A Brief Overview of Osteomyelitis

Nabil Ebraheim

For nearly two decades, Dr. Nabil Ebraheim has served as chairman of the Department of Orthopedic Surgery at the University of Toledo Medical Center in Ohio. Over the years, Dr. Nabil Ebraheim has researched and provided treatment for a variety of skeletal conditions, including osteomyelitis.
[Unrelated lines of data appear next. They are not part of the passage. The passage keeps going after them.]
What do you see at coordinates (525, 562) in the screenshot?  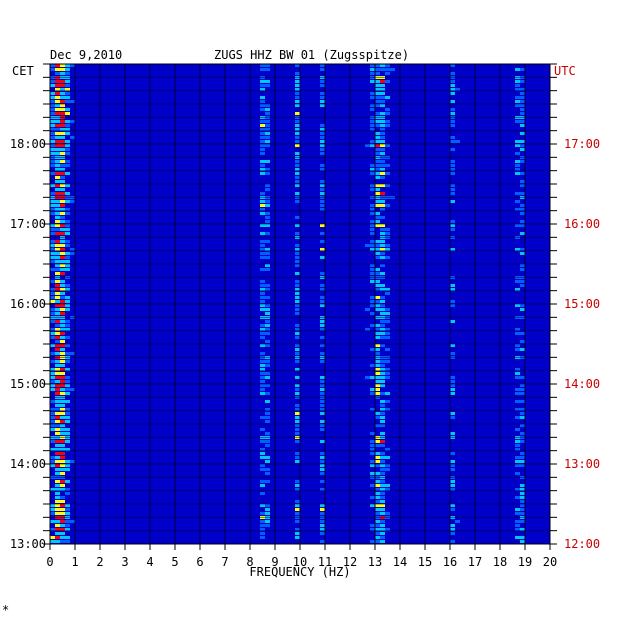 I see `x-tick-label: 19` at bounding box center [525, 562].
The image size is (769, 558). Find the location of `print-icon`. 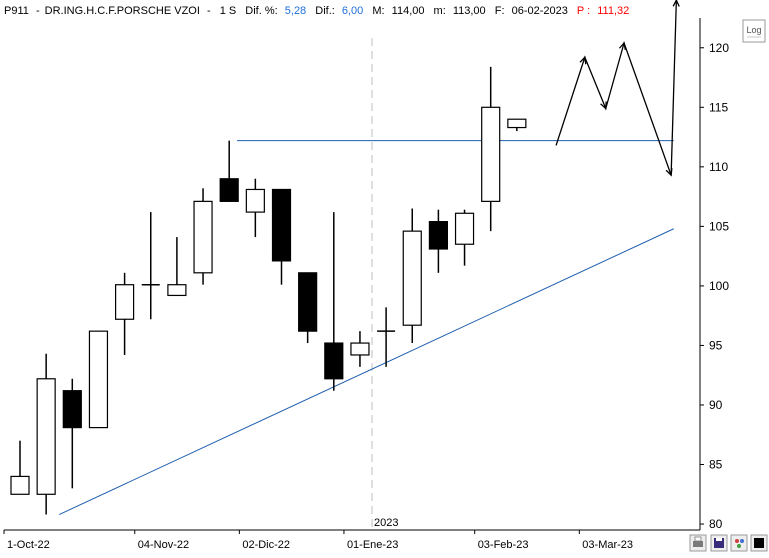

print-icon is located at coordinates (698, 544).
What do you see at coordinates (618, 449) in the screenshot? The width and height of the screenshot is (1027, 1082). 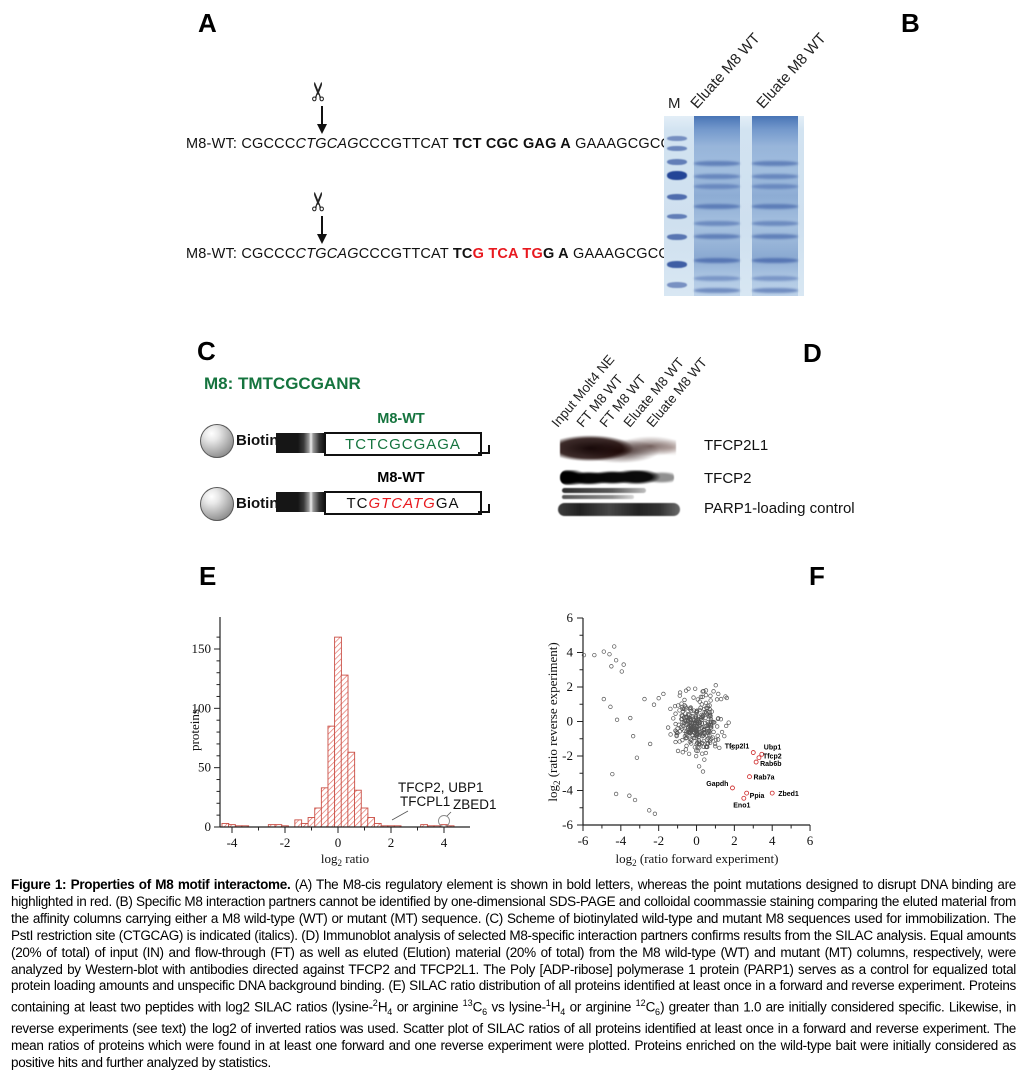 I see `blot-band-tfcp2l1` at bounding box center [618, 449].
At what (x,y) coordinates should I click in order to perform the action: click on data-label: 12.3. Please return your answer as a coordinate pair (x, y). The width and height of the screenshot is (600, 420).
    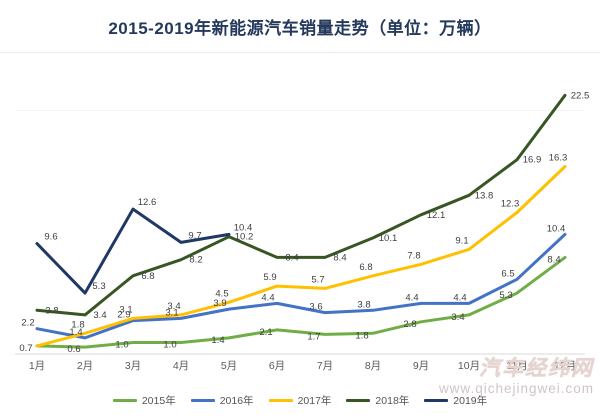
    Looking at the image, I should click on (510, 204).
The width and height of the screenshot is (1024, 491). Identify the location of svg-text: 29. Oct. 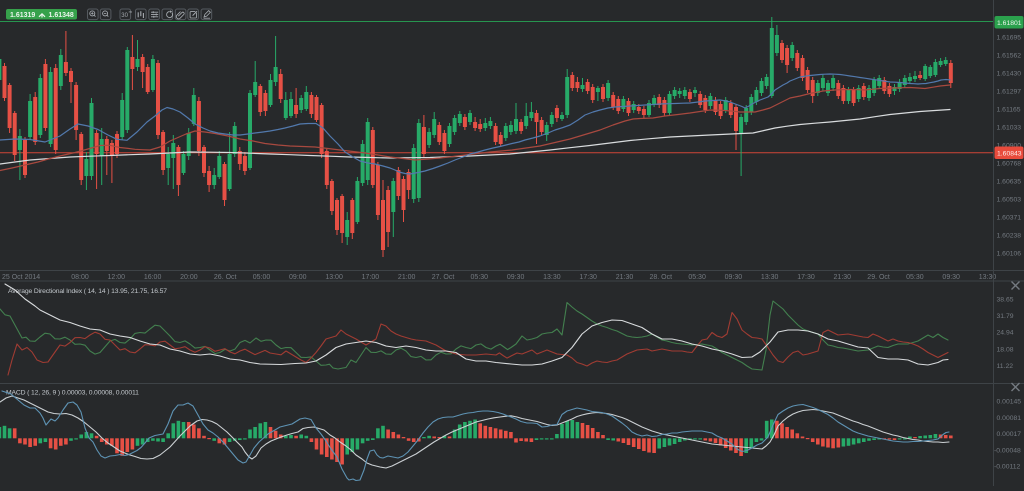
(878, 278).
Osteomyelitis, the medical term for a bone infection, most commonly affects the long bones of the arms and the legs, but it can develop in any bone in the body. In some cases, the infection begins in the bone itself, but osteomyelitis can also be transmitted from nearby tissue through the bloodstream. Although the condition affects people of all ages and walks of life, those with diabetes, sickle cell disease, rheumatoid arthritis, or other diseases that weaken the immune system have a higher risk of developing a bone infection.

Osteomyelitis symptoms are similar to those that accompany other infections. These include fever and chills, as well as redness, swelling, and warmth near the infected bone. Those with infection of the vertebrae often experience severe back pain, which can be worse at night. Previously considered incurable, osteomyelitis is now successfully treated with antibiotics or bone-removal surgery. A combination of the two treatments is often used for both acute and chronic cases.